Gold failed to build on Monday’s sharp gains and drifted lower over the course of the past couple of days. However, while it is down, it certainly is not out yet.
In fact, I still remain bullish on gold despite all the bearish commentary around it.
Yes, yields have risen along with the dollar, which is not great news for the buck-denominated metal. But I expect both to drop back.
Thursday’s disappointing US jobless claims report and last Friday’s subdued payroll growth both point to weak conditions at the world’s largest economy, even if the future looks bright with the ongoing Covid vaccine rollouts.
What’s more, Jerome Powell reminded us earlier this week that the Fed won’t be slowing its bond purchases until inflation hits 2% – and suppresses this target.
Therefore, I think bond yields will likely struggle to rise further than they already have, and the US dollar could remain under pressure. As a result, buck-denominated gold could be about to pop back higher.
Technically, gold is painting a bearish picture in that it has broken the 200-day average and bullish trend line. But is this going to be a bear trap, or is it a genuine breakdown? I think the former.

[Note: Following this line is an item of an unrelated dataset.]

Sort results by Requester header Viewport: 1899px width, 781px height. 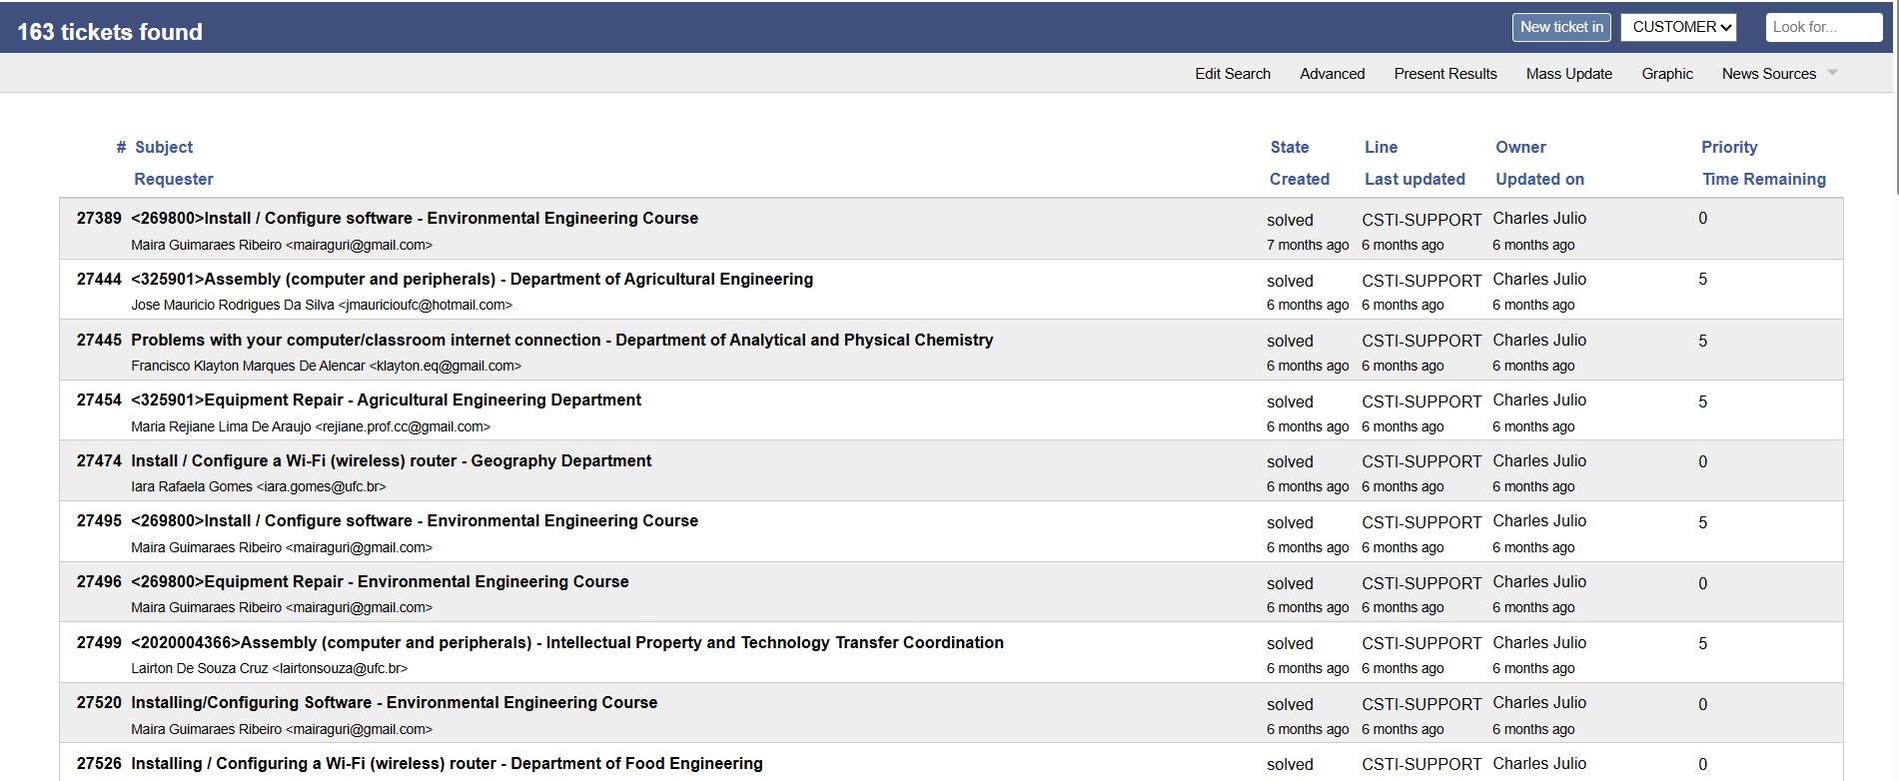click(x=174, y=179)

If gold now manages to reclaim the broken trend line and the 200-day average, then that could lead to a sharp squeeze higher as it would indicate the latest breakdown attempt by the sellers have been futile.
So, watch out for the possibility of a short-squeeze rally on gold in the coming days.
However, if the above conditions are not met and instead gold breaks $1800 support more decisively this time, then at that point we will have to drop our bullish thoughts on gold. We will cross that bridge if and when we get there. For now, I still think gold is headed higher.